Many digital cameras these days give you the option of selecting between the camera’s ‘native’ ISO range and a special ‘extended’ (or expanded) ISO range. If you are just starting out in photography, you may be confused about what each labeling means and whether or not there is a technical difference or if it just a bit of marketing. Today we’ll be taking a look at the differences between native ISO and extended ISO ranges.
Native vs. Extended ISO Ranges
Before explaining the differences between the two ranges, it is important to know exactly what the ISO setting on a camera changes from a technical standpoint. As most people already know, increasing the ISO number makes your camera more sensitive to light, and thus able to shoot in darker environments. Your ISO setting is one of the important factors in the almighty exposure triangle, alongside your shutter speed and aperture.
When you change the ISO on your digital camera you are adjusting the signal gain. Or putting it simply, you are changing the amount of analog amplification applied to the sensor’s reading. Each sensor’s reading can be amplified in this way a certain amount before a manufacturer deems the result unusable. This range, from the lowest amount to the highest amount, is known as the ‘native’ range.
So, what is the extended ISO range? Simply put, an extended ISO range is pushing the sensor to its maximum native ISO, then further pushing stops of light via software processing. Some cameras also have the ability to pull the sensor to its minimum native ISO, and then further decrease the stops of light. In the end, shooting with an extended ISO is the same as importing your photographs into Lightroom then pushing their exposure ahead (or behind) a few stops.

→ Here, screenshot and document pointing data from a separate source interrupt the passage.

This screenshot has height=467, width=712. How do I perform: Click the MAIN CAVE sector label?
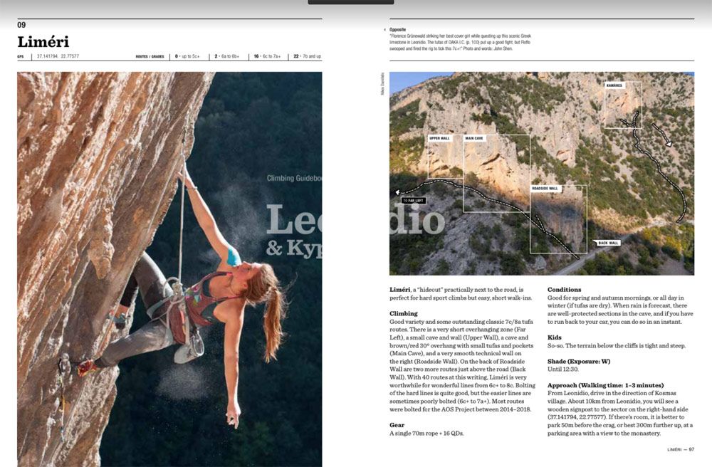pyautogui.click(x=474, y=138)
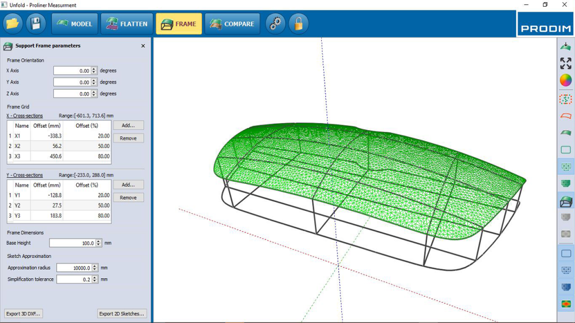Click the padlock lock icon
This screenshot has height=323, width=575.
click(299, 24)
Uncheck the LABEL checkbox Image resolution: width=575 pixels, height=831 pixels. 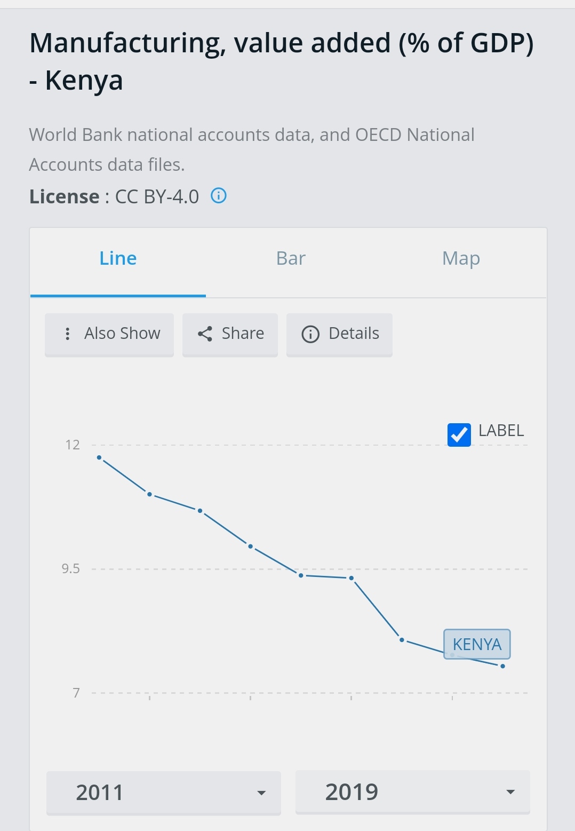point(459,434)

What it Means to Your Photography
As an example, let’s talk about the Fujifilm X100T; this camera is advertised as having a sensor with a ‘standard output sensitivity’ (native) ISO of 200-6400, and an ‘extended output sensitivity’ of ISO 100, 12800, 25600, and 51200. If you choose to shoot a photograph at ISO 51200, the camera is pushing the sensor to its circuitry maximum of ISO 6400 then increasing it another three stops via software.
In the end, extended ISO is almost entirely about marketing. Hearing that a camera can shoot up to ISO 51200 is quite impressive, but you aren’t purchasing a sensor that can capture light with that level of sensitivity – it is all software trickery.
Another example is Nikon’s D7200, which can shoot at an extended ISO range of 51,200 and 102,400. Both modes are merely pushing the Nikon’s sensor to its max and then pushing the rest via software. In fact, the images are so poor in quality that they are only displayed in black and white; there is that much color noise.
So, when would the extended ISO range matter versus just pushing the photo in post? You may notice that your camera may only shoot within the extended range when working with the JPEG file type and not the RAW format; this is because a RAW photo is a digital negative with minimal digital processing (although some manufactures may adjust the negative if they choose). Shooting in the extended ISO range forces the camera to digitally process your image further, which may be useful for photographers who don’t want to deal with RAW files later. If you shoot only JPEG, then the extended ISO range may be helpful, but we wouldn’t recommend it due to the sheer decrease in quality.
Update: A previous version of this article contained some errors in the technical explanations. We’d like to extend a big “thank you” to readers Zos Xavius and PIXELFLUX for the feedback they provided in improving the accuracy of this information.